Google Pixel C Review - ingve
http://www.anandtech.com/show/9972/the-google-pixel-c-review/8
======
cstross
It looks from where I'm standing as if Apple has a methodology for getting rid
of legacy cruft while keeping the important bits, viz:

1\. Pick a product. (Pages, for example, or Logic Pro. Or the entire platform
-- OSX.)

2\. Create a new version with significant feature regressions (e.g. Pages 5,
iOS in the early years, Logic Pro X).

3\. Keep an eye on what features the customers are screaming about losing, and
re-implement them (but not the bits nobody cares about).

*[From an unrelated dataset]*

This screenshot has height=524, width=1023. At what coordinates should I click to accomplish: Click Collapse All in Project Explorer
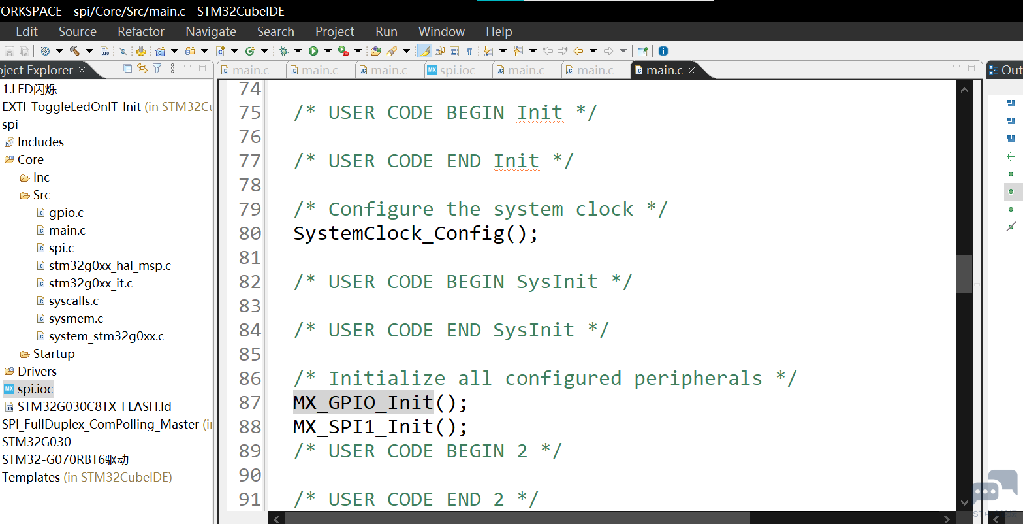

4\. Screams subside, product reaches parity again -- but is a lot less crufty,
easier to maintain on new platforms.

Google _hasn 't_ mastered this art, and they're unsure what their operating
strategy is. First there was Chrome the browser, then ChromeOS (a thin client
platform), and Android because they needed a phone OS, then running Android
apps on ChromeOS, then this idea of giving ChromeOS touch support so it could
replace Android, then the flagship touch-ChromeOS platform (the Pixel-C) has
to ship before the OS is ready and it all falls apart. With much wheel-
spinning, Google ends up falling behind an in-some-ways-inferior Apple
competitor because they don't focus on iterative design.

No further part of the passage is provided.